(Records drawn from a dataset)
--

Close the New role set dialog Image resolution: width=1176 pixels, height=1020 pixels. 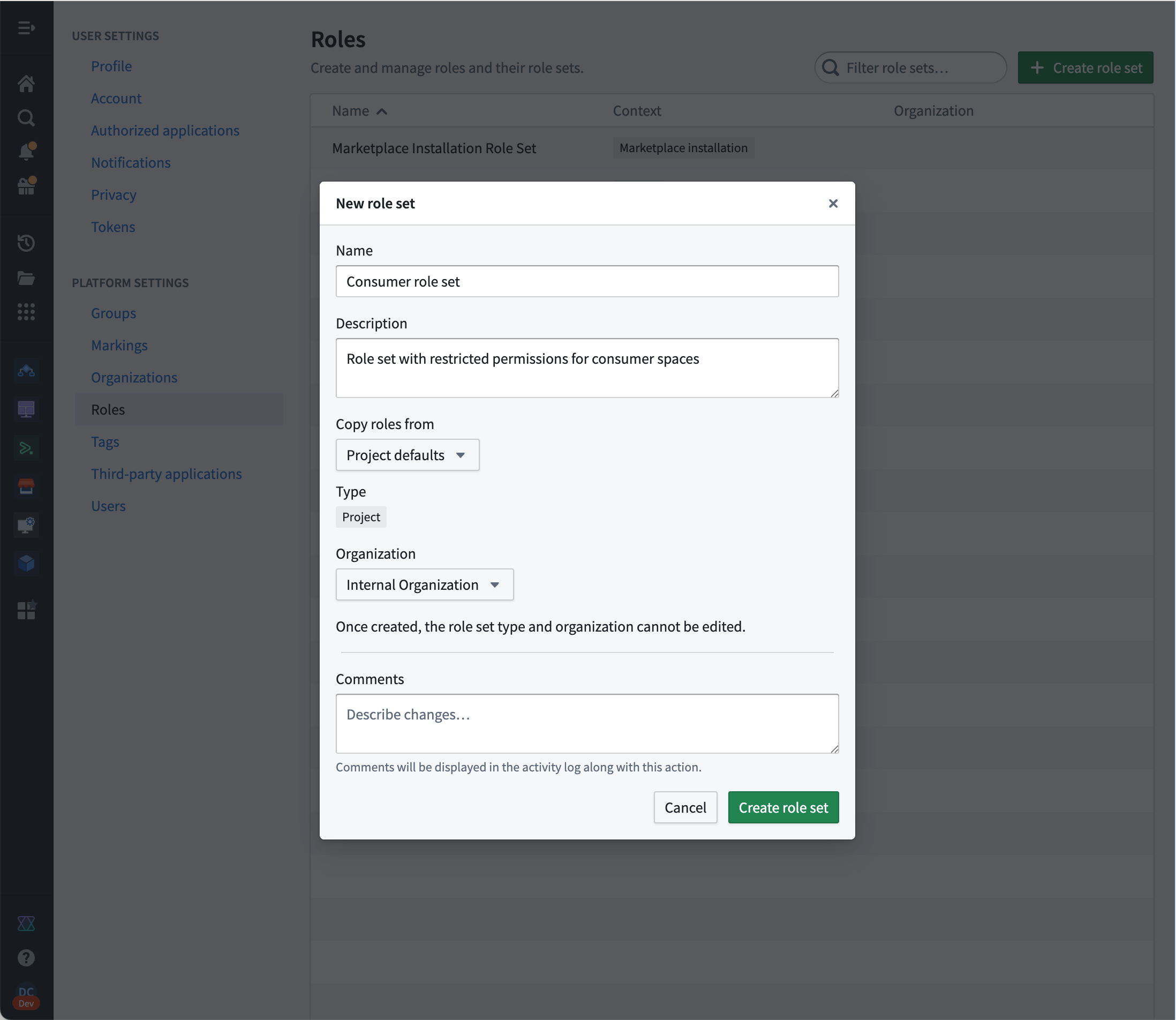click(833, 203)
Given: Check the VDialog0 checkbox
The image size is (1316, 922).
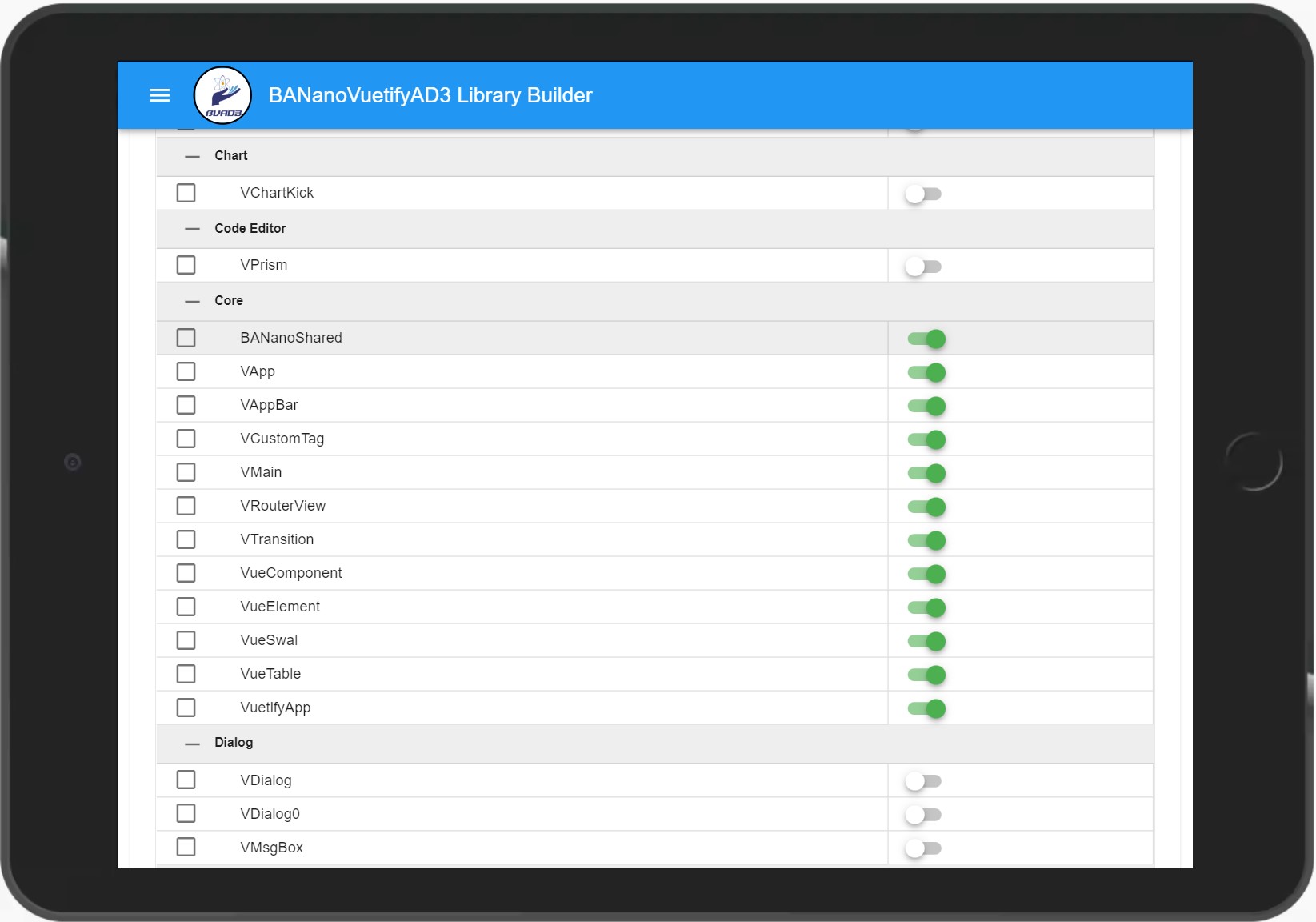Looking at the screenshot, I should click(186, 813).
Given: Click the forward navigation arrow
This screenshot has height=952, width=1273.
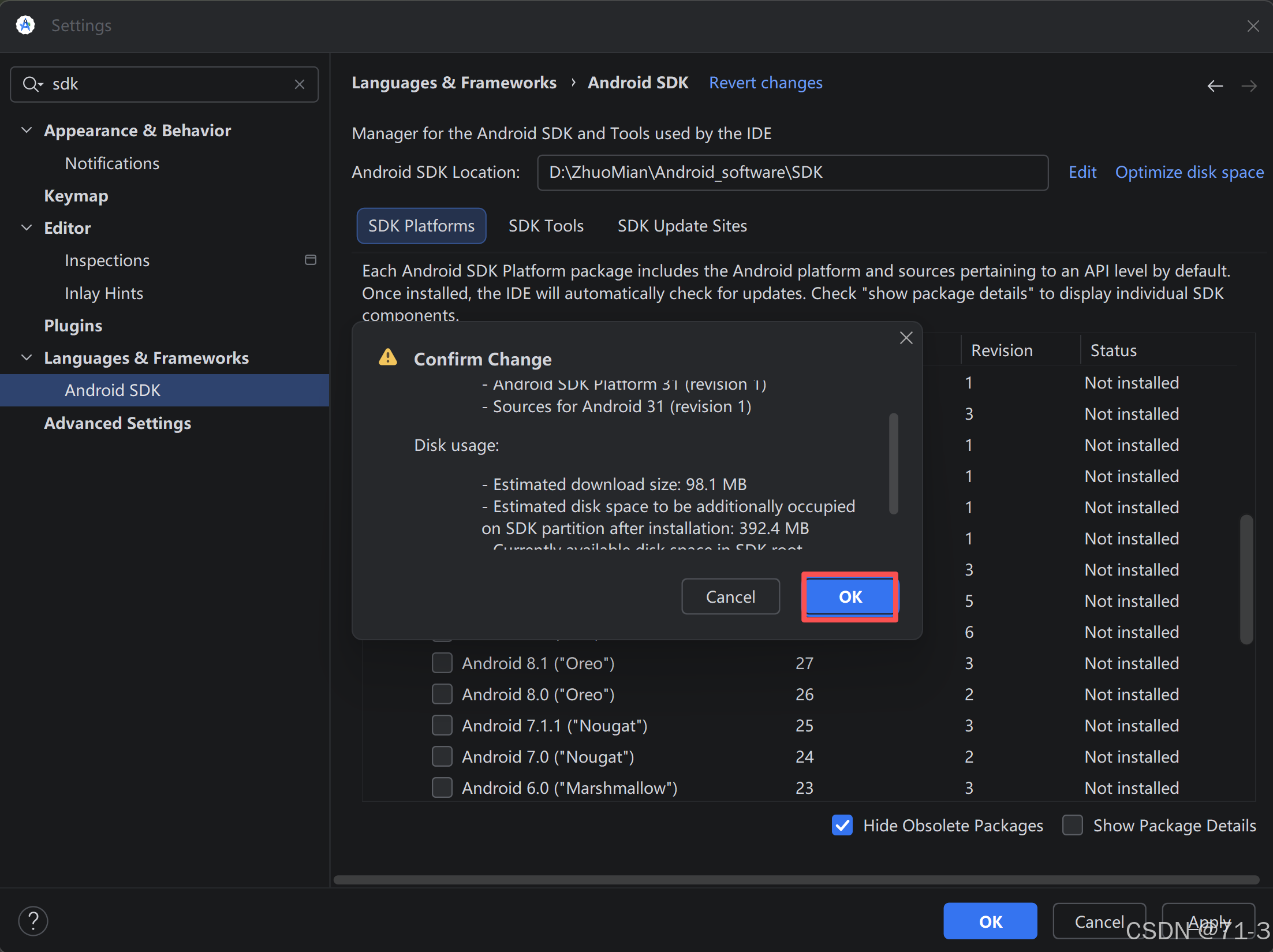Looking at the screenshot, I should pos(1249,86).
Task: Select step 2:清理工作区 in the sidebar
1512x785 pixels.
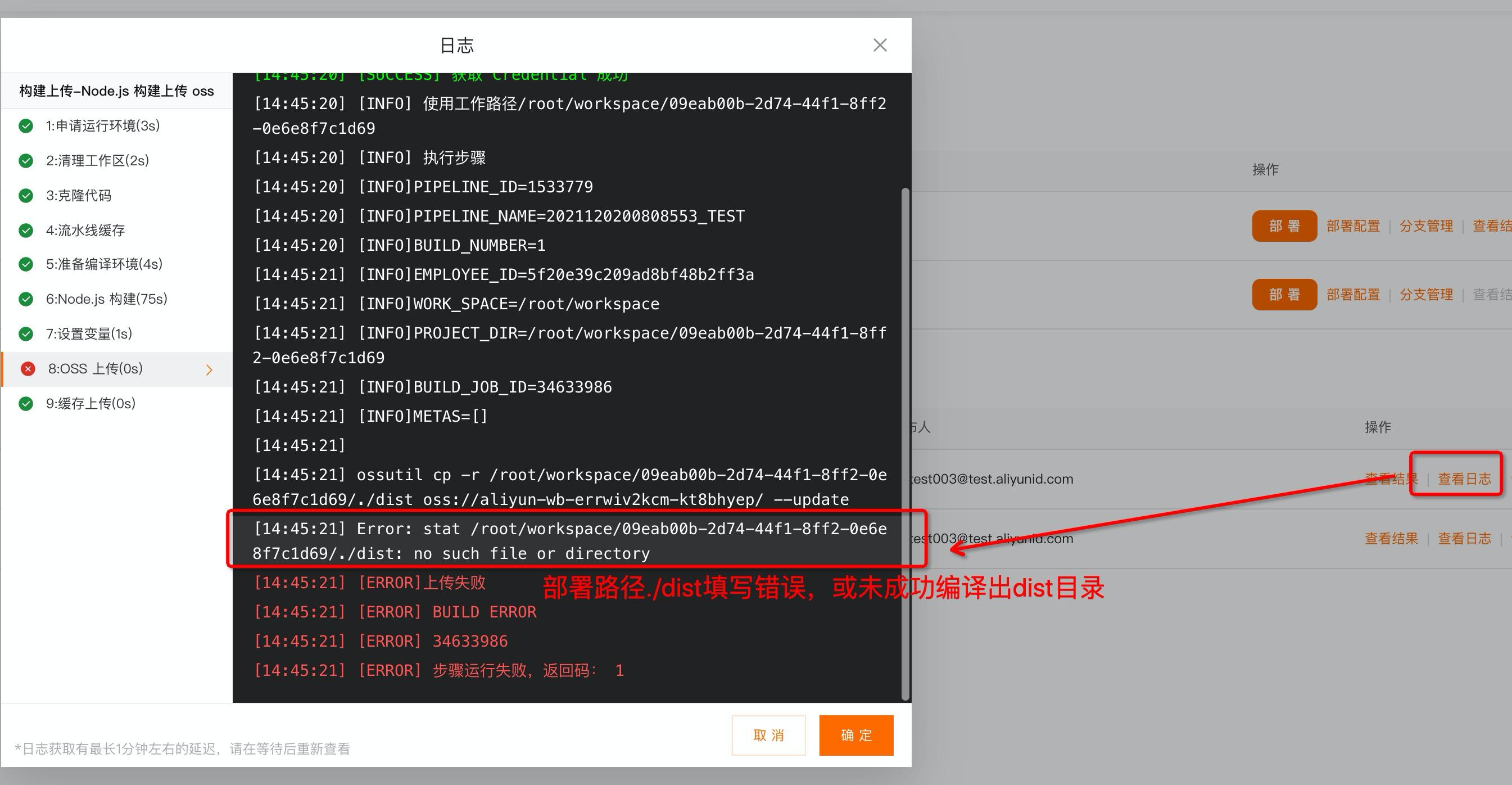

--

WHAT IS REQUIRED >> Begin at the line containing "Task: Select step 2:清理工作区 in the sidebar" and stop at the final line of the data. Retype those lines exactly, without the pictures.

ANSWER SECTION >>
Task: Select step 2:清理工作区 in the sidebar
1512x785 pixels.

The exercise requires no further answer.